Given task
Could you rewrite the lines below as a Markdown table with the columns "Row" and "Line", numbering each row and leaving out blank lines?

******************************

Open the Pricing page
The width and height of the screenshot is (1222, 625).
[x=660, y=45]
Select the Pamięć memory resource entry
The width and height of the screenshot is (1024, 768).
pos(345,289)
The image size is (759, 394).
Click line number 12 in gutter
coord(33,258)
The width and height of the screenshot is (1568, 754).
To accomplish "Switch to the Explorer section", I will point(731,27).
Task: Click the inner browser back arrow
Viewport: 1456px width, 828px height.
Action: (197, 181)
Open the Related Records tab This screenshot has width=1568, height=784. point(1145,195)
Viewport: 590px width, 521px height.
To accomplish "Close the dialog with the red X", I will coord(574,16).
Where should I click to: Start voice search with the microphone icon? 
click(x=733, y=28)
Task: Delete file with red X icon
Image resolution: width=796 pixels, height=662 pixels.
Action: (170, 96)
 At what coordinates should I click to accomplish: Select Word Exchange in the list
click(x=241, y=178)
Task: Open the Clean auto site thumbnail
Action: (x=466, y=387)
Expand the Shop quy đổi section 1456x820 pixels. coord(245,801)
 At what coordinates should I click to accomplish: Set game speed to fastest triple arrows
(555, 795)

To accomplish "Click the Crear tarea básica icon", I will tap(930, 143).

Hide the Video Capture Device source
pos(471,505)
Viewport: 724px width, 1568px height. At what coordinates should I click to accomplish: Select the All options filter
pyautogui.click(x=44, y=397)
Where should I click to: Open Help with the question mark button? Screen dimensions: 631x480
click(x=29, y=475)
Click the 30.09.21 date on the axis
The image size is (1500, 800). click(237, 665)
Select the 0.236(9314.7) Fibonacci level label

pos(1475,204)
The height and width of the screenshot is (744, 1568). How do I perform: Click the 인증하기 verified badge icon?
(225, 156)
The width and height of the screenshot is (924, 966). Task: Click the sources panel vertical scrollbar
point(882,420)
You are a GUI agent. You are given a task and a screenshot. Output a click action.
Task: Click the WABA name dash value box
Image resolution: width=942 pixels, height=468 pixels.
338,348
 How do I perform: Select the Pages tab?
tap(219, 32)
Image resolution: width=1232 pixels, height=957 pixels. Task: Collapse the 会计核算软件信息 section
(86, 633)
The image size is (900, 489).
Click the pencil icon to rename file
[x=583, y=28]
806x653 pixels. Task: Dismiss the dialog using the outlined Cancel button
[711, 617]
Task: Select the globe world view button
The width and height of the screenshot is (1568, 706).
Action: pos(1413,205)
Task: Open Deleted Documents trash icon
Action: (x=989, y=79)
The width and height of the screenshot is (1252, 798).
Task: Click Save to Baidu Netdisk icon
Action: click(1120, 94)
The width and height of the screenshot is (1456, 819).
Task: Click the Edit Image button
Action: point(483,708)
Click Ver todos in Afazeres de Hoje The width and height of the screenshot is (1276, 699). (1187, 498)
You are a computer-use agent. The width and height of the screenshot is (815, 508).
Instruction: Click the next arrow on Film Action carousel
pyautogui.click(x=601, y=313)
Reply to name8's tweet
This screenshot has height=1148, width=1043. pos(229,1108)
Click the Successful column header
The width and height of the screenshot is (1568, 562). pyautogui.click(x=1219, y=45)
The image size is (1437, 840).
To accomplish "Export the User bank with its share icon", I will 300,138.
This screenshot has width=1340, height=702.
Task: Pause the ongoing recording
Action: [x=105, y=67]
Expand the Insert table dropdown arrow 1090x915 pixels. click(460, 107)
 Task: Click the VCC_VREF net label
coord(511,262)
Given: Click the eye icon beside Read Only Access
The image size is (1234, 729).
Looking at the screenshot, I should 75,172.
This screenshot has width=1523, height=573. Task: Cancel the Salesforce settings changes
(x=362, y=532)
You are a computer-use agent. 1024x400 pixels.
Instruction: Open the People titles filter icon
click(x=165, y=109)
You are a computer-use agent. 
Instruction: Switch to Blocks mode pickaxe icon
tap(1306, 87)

******************************

Finished answer
| Row | Line |
|---|---|
| 1 | Open the Pricing page |
| 2 | The width and height of the screenshot is (1222, 625). |
| 3 | [x=660, y=45] |
| 4 | Select the Pamięć memory resource entry |
| 5 | The width and height of the screenshot is (1024, 768). |
| 6 | pos(345,289) |
| 7 | The image size is (759, 394). |
| 8 | Click line number 12 in gutter |
| 9 | coord(33,258) |
| 10 | The width and height of the screenshot is (1568, 754). |
| 11 | To accomplish "Switch to the Explorer section", I will point(731,27). |
| 12 | Task: Click the inner browser back arrow |
| 13 | Viewport: 1456px width, 828px height. |
| 14 | Action: (197, 181) |
| 15 | Open the Related Records tab This screenshot has width=1568, height=784. point(1145,195) |
| 16 | Viewport: 590px width, 521px height. |
| 17 | To accomplish "Close the dialog with the red X", I will coord(574,16). |
| 18 | Where should I click to: Start voice search with the microphone icon?  |
| 19 | click(x=733, y=28) |
| 20 | Task: Delete file with red X icon |
| 21 | Image resolution: width=796 pixels, height=662 pixels. |
| 22 | Action: (170, 96) |
| 23 |  At what coordinates should I click to accomplish: Select Word Exchange in the list |
| 24 | click(x=241, y=178) |
| 25 | Task: Open the Clean auto site thumbnail |
| 26 | Action: (x=466, y=387) |
| 27 | Expand the Shop quy đổi section 1456x820 pixels. coord(245,801) |
| 28 |  At what coordinates should I click to accomplish: Set game speed to fastest triple arrows |
| 29 | (555, 795) |
| 30 | To accomplish "Click the Crear tarea básica icon", I will tap(930, 143). |
| 31 | Hide the Video Capture Device source |
| 32 | pos(471,505) |
| 33 | Viewport: 724px width, 1568px height. At what coordinates should I click to accomplish: Select the All options filter |
| 34 | pyautogui.click(x=44, y=397) |
| 35 | Where should I click to: Open Help with the question mark button? Screen dimensions: 631x480 |
| 36 | click(x=29, y=475) |
| 37 | Click the 30.09.21 date on the axis |
| 38 | The image size is (1500, 800). click(237, 665) |
| 39 | Select the 0.236(9314.7) Fibonacci level label |
| 40 | pos(1475,204) |
| 41 | The height and width of the screenshot is (744, 1568). How do I perform: Click the 인증하기 verified badge icon? |
| 42 | (225, 156) |
| 43 | The width and height of the screenshot is (924, 966). Task: Click the sources panel vertical scrollbar |
| 44 | point(882,420) |
| 45 | You are a GUI agent. You are given a task and a screenshot. Output a click action. |
| 46 | Task: Click the WABA name dash value box |
| 47 | Image resolution: width=942 pixels, height=468 pixels. |
| 48 | 338,348 |
| 49 |  How do I perform: Select the Pages tab? |
| 50 | tap(219, 32) |
| 51 | Image resolution: width=1232 pixels, height=957 pixels. Task: Collapse the 会计核算软件信息 section |
| 52 | (86, 633) |
| 53 | The image size is (900, 489). |
| 54 | Click the pencil icon to rename file |
| 55 | [x=583, y=28] |
| 56 | 806x653 pixels. Task: Dismiss the dialog using the outlined Cancel button |
| 57 | [711, 617] |
| 58 | Task: Select the globe world view button |
| 59 | The width and height of the screenshot is (1568, 706). |
| 60 | Action: pos(1413,205) |
| 61 | Task: Open Deleted Documents trash icon |
| 62 | Action: (x=989, y=79) |
| 63 | The width and height of the screenshot is (1252, 798). |
| 64 | Task: Click Save to Baidu Netdisk icon |
| 65 | Action: click(1120, 94) |
| 66 | The width and height of the screenshot is (1456, 819). |
| 67 | Task: Click the Edit Image button |
| 68 | Action: point(483,708) |
| 69 | Click Ver todos in Afazeres de Hoje The width and height of the screenshot is (1276, 699). (1187, 498) |
| 70 | You are a computer-use agent. The width and height of the screenshot is (815, 508). |
| 71 | Instruction: Click the next arrow on Film Action carousel |
| 72 | pyautogui.click(x=601, y=313) |
| 73 | Reply to name8's tweet |
| 74 | This screenshot has height=1148, width=1043. pos(229,1108) |
| 75 | Click the Successful column header |
| 76 | The width and height of the screenshot is (1568, 562). pyautogui.click(x=1219, y=45) |
| 77 | The image size is (1437, 840). |
| 78 | To accomplish "Export the User bank with its share icon", I will 300,138. |
| 79 | This screenshot has width=1340, height=702. |
| 80 | Task: Pause the ongoing recording |
| 81 | Action: [x=105, y=67] |
| 82 | Expand the Insert table dropdown arrow 1090x915 pixels. click(460, 107) |
| 83 |  Task: Click the VCC_VREF net label |
| 84 | coord(511,262) |
| 85 | Given: Click the eye icon beside Read Only Access |
| 86 | The image size is (1234, 729). |
| 87 | Looking at the screenshot, I should 75,172. |
| 88 | This screenshot has width=1523, height=573. Task: Cancel the Salesforce settings changes |
| 89 | (x=362, y=532) |
| 90 | You are a computer-use agent. 1024x400 pixels. |
| 91 | Instruction: Open the People titles filter icon |
| 92 | click(x=165, y=109) |
| 93 | You are a computer-use agent.  |
| 94 | Instruction: Switch to Blocks mode pickaxe icon |
| 95 | tap(1306, 87) |